WORK REQUIRED:
Copy the material below word for word, from the line containing "Given: Click the 无需申诉 blue link text" through the end, leaving out the pictures.

— start LISTING —

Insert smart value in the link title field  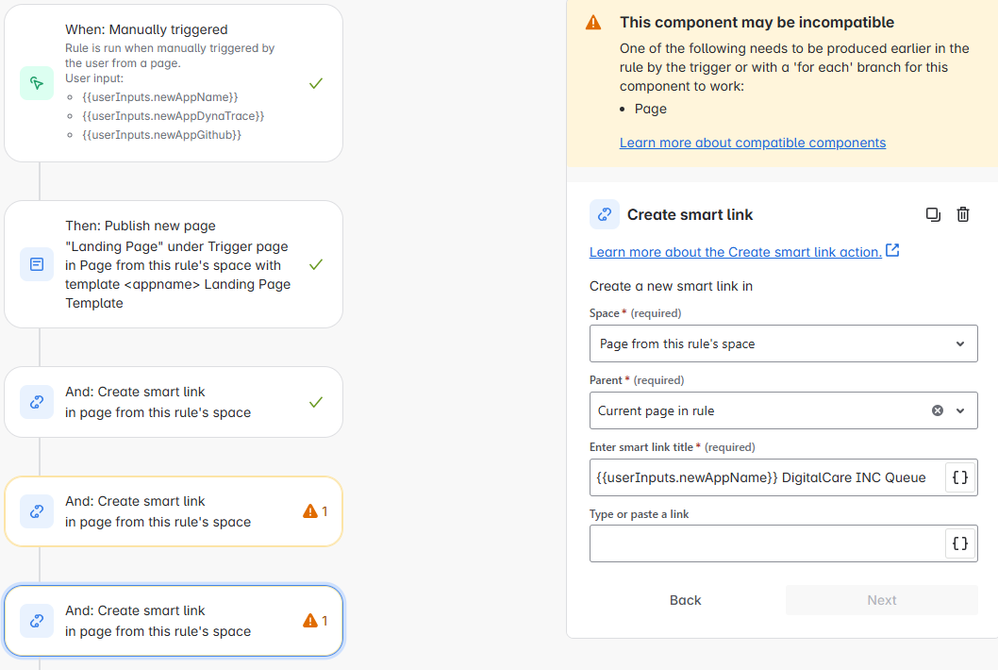(x=959, y=478)
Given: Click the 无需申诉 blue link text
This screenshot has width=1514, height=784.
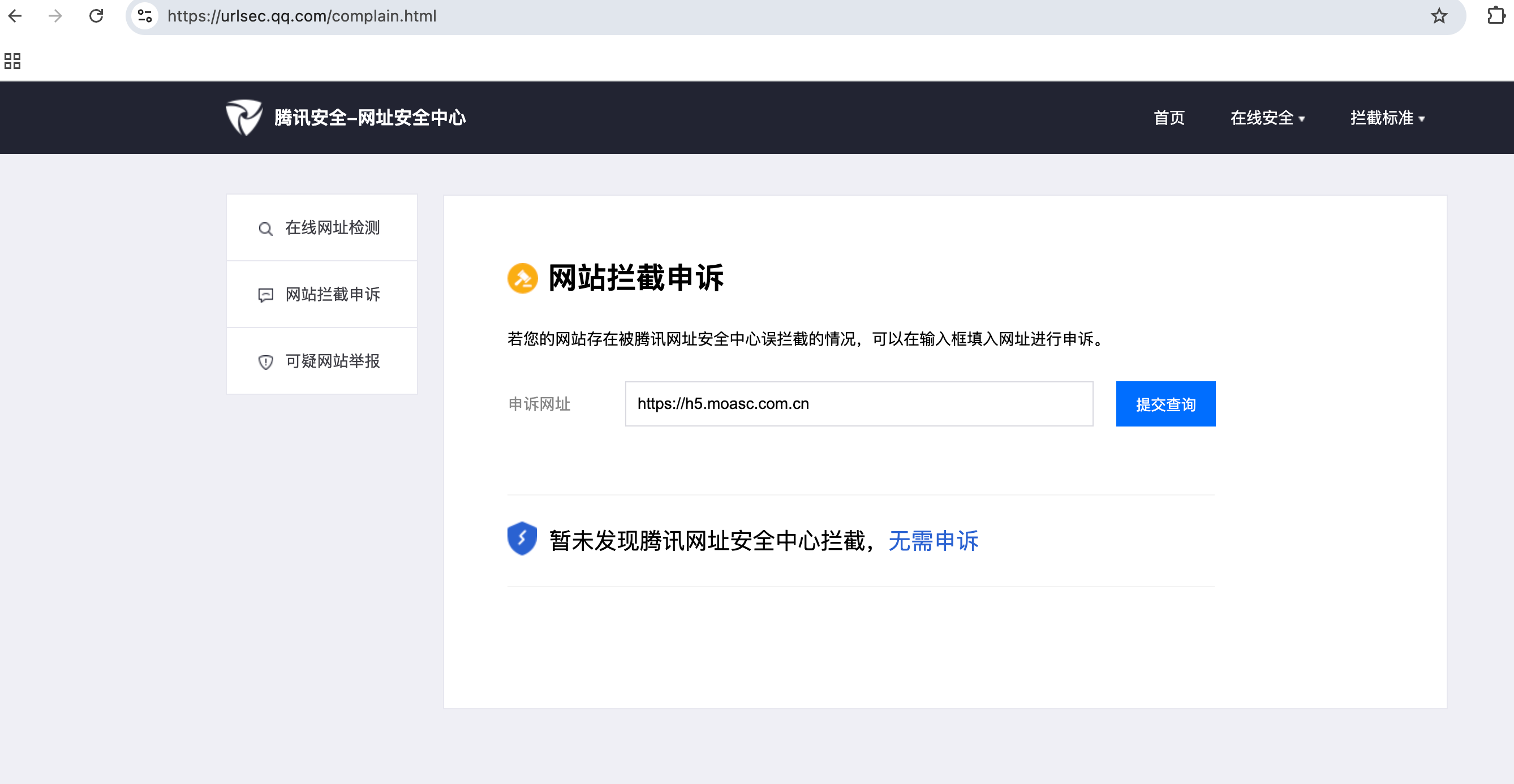Looking at the screenshot, I should 933,541.
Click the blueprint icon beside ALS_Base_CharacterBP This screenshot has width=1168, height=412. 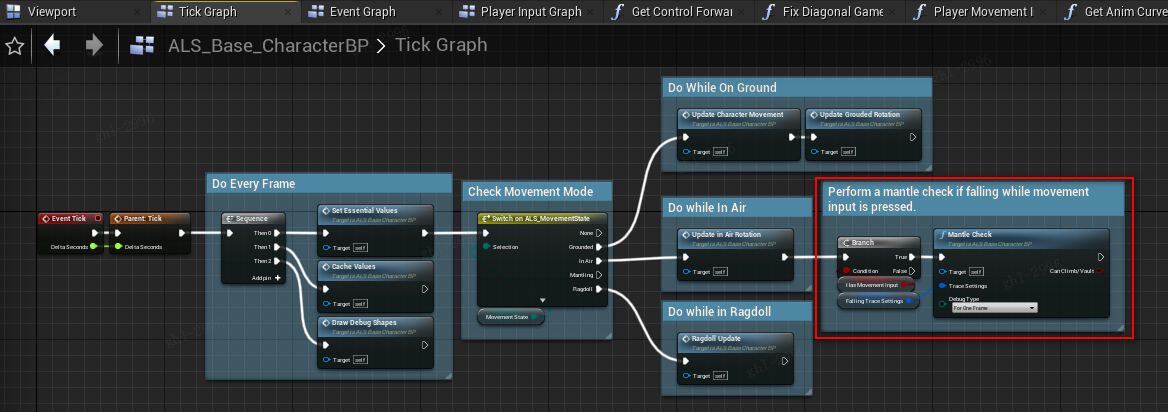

— end LISTING —

ANSWER TO THE EXERCISE:
Given: Click the 无需申诉 blue link text
This screenshot has width=1514, height=784.
Looking at the screenshot, I should 933,541.
Click the blueprint icon beside ALS_Base_CharacterBP This screenshot has width=1168, height=412. 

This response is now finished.